Een andere grote gebeurtenis, die ongetwijfeld van invloed was op het klimaat, was het opnieuw vullen van het Middellandse Zeebekken. De zogenaamde Zancleanvloed zou 5,33 miljoen jaar geleden de Middellandse Zee opnieuw hebben gevuld. Hierdoor werd de Middellandse Zee opnieuw verbonden met de Atlantische Oceaan. Het is mogelijk dat er ook vóór de overstroming al gedeeltelijke verbindingen met de Atlantische Oceaan bestonden.

Volgens dit model vulde water uit de Atlantische Oceaan het opgedroogde bekken weer aan via de huidige Straat van Gibraltar. Dit proces duurde tot twee jaar.

De overstroming kan het wereldklimaat hebben beïnvloed. De veel kleinere overstroming die ontstond toen het Agassizmeer leegliep, resulteerde in (of viel samen met) een koude periode.



 

Afrika en Eurazië

Tijdens het vroege Mioceen botste het Arabische schiereiland met Eurazië. Hierdoor werd de verbinding tussen de Middellandse Zee en de Indische Oceaan verbroken. Het liet dieren bewegen tussen Afrika en Eurazië, (olifanten naar Eurazië). In het late Mioceen sloot de verbinding tussen de Atlantische en de Middellandse Zee. Hierdoor verdampte de Middellandse Zee bijna volledig. De Straat van Gibraltar ging open en de Middellandse Zee stroomde weer vol op de grens tussen het Mioceen en het Plioceen: de Zancleanvloed.



 

Amerika

Noord- en Zuid-Amerika bleven westwaarts drijven. Terwijl ze dat deden, bouwden hun westelijke randen zich geleidelijk op, en bleven hun oostelijke randen achter.

Er was nog geen landverbinding tussen de twee continenten. Veel groepen kunnen echter tot op zekere hoogte water oversteken. Dit wordt geïllustreerd door de zoogdierfauna van Madagaskar, die grotendeels afkomstig is uit Afrika, ook al scheidden de twee landmassa's elkaar 120 mya.



 

Gerelateerde pagina's

 

Vragen en antwoorden

V: Wat is het Mioceen?


A: Het Mioceen is het eerste tijdperk van het Neogeen en het vierde van het Cainozoïcum. Het begon ongeveer 23 miljoen jaar geleden en eindigde ongeveer 5,33 miljoen jaar geleden.

V: Wie gaf het Mioceen zijn naam?


A: Charles Lyell gaf het Mioceen zijn naam.

V: Wat betekent "Mioceen"?


A: De naam komt van de Griekse woorden ىهكùي (meiōn, "minder") en êلéيüٍ (kainos, "nieuw") en betekent "minder recent", omdat er 18% minder moderne zee-invertebraten voorkomen dan in het Plioceen.

V: Welke invloed had de klimaatverandering op de biota in deze periode?

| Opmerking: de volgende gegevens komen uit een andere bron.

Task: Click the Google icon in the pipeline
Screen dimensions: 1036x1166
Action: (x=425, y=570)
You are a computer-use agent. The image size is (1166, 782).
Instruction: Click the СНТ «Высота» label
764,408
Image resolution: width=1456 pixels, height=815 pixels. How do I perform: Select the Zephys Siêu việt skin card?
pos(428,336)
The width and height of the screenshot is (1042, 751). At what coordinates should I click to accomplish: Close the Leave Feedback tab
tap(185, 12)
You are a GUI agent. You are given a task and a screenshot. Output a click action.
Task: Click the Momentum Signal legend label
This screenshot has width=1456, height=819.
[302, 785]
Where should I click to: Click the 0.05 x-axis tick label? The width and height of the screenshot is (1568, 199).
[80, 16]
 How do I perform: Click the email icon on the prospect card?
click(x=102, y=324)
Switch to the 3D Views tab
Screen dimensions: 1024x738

A: Klimaatverandering zorgde ervoor dat de biota "moderner" werden naarmate het klimaat meer ging lijken op dat van vandaag.

V: Welke dieren bestonden er toen?


A: Er leefden toen ongeveer 100 soorten apen in Afrika, Azië en Europa. Walvisachtigen kwamen veel voor in zeeën, waaronder een reusachtige haai genaamd Carcharodon megalodon die mogelijk op hen heeft gejaagd. Zoogdieren kwamen minder vaak voor, maar grazersoorten werden algemener, terwijl walvissen, zeehonden en kelp zich over de oceanen verspreidden. Moderne haaien verschenen ook in deze periode en graslanden werden algemener.

V: Welke gebeurtenis gaf aan wanneer deze periode begon of eindigde?


A: De rotsbedden die aangeven wanneer deze periode begon of eindigde zijn welbekend, maar de exacte data zijn onzeker omdat ze niet op een bepaalde wereldwijde gebeurtenis zijn vastgesteld, maar op regionale grenzen tussen de warmere Oligoceen en koelere Plioceen tijdperken.